L’UMÓN di Paolo Rovati
Di Paolo Massimo Rossi
Un’indagine condotta dal Maresciallo Amleto Scotti, con il buon senso che solo un intelligente e saggio sottufficiale dell’arma può infondere nella propria attività.
E Rovati impregna la storia proprio di quel buon senso.
Metaforicamente, il romanzo parla del problema della verità, che è sì il problema di fondo dell’uomo ma, minimalisticamente, quello del Maresciallo Scotti, che quella verità cerca attraverso certezze morali rese possibili dal confronto con la propria esistenza.
D’altra parte, William Faulkner, che sugli uomini e sulla scrittura che li descrive aveva qualche competenza, diceva che gli investigatori – quelli di cui si nutre la letteratura poliziesca virata al romanticismo – in realtà non esistono. Maigret o Nero Wolfe o Hercule Poirot servono per gratificare la vanità letteraria (e commerciale) dei loro inventori e per il passatempo, da usare contro la noia, dei lettori: in parole povere, quegli investigatori non si fanno amare.
Dunque, i risultati che la polizia ottiene non dipendono né dalla fine psicologia né dalla intelligente perspicacia di piccoli-grandi geni del crimine ma, essenzialmente, dalla delazione e, pertanto, non sono quegli investigatori, ormai entrati nell’iconografia collettiva della letteratura “gialla”, a catturare gli assassini in fuga, quanto piuttosto la polizia ordinaria. Nel nostro caso: Amleto Scotti.

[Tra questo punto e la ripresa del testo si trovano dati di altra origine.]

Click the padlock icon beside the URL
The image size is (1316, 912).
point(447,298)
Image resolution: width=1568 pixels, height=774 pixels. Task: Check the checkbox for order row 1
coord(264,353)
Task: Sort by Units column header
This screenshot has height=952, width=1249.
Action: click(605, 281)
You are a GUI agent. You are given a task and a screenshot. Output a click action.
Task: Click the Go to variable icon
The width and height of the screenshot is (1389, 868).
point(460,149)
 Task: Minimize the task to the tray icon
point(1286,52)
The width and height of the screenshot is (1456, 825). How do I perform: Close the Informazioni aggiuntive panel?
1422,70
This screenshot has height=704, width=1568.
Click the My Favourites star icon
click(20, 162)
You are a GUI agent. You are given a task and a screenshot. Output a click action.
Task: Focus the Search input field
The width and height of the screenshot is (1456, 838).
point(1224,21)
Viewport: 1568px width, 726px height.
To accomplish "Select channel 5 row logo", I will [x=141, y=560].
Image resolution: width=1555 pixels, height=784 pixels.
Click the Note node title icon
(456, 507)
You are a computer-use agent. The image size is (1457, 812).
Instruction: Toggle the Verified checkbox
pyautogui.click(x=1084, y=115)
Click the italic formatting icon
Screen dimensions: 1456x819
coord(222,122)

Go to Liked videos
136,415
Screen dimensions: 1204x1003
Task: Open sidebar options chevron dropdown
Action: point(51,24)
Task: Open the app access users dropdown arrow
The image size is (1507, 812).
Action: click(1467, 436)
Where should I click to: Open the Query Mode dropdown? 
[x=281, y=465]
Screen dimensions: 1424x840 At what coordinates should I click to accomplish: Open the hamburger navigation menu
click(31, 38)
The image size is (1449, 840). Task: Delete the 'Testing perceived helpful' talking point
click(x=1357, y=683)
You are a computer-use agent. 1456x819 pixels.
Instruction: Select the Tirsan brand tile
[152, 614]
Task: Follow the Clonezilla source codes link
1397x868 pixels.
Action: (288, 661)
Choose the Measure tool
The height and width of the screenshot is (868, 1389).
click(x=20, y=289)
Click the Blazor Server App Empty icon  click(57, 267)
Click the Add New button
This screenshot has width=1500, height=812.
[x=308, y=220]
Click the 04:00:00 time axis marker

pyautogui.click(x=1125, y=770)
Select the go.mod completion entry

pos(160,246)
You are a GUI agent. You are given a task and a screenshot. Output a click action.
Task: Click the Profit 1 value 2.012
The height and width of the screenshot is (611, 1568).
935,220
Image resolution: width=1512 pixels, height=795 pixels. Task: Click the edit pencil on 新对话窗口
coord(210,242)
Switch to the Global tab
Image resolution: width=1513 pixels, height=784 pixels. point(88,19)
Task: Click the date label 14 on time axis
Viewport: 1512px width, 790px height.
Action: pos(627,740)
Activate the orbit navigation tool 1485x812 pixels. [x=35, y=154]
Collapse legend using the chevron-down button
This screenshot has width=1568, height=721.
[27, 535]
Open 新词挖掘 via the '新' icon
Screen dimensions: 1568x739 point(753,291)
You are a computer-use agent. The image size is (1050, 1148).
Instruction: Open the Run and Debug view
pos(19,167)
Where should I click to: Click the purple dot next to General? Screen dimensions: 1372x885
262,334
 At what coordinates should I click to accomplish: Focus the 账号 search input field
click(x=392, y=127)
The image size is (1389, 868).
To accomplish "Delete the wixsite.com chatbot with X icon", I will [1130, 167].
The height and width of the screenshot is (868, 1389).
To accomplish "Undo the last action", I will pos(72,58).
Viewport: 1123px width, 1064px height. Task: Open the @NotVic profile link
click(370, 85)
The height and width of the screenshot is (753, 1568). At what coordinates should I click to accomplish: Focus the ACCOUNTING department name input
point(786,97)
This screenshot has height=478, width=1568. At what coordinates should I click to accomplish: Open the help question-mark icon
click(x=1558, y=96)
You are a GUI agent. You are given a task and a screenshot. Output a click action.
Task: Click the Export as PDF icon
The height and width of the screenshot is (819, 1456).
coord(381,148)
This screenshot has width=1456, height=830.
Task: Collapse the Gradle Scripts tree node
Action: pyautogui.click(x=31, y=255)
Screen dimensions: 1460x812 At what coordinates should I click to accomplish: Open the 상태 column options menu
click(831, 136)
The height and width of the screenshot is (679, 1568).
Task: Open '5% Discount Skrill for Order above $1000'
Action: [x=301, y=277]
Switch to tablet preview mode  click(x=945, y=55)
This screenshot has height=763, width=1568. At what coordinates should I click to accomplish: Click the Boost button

Con questo discorso voglio forse sminuire la possibilità di provare un possibile piacere che la lettura dell’Umòn di Paolo Rovati ci può dare? No, tutt’altro! La bravura dell’autore sta proprio in questo: suscitare l’interesse del lettore (anche di quello più smaliziato e più esperto del genere), per i modi e la saggia serietà di Amleto Scotti che pazientemente indaga, parla, si stupisce ed esplora il mondo.
Contrariamente a quanto accade per i protagonisti dei polizieschi di cui si parlava più sopra, si finisce istintivamente, e inevitabilmente, per tifare per il maresciallo Scotti, un uomo che riesce a parlare, con astuzia e semplicità quasi contadina, al mondo che lo circonda: sia quello dei benpensanti e benestanti, sia quello dolente dei diseredati che l’arte di arrangiarsi ha posto al limite o fuori della società.
Una notazione ultima ma non ultima: la ricchezza umana e letteraria dei personaggi, con i loro nomi dialettali resi tanto impossibili quanto possibili, permette una lettura che non può che far desiderare di arrivare a una conclusione. Quella a cui il Maresciallo arriva un po’ per acume e un po’, ovviamente, per caso.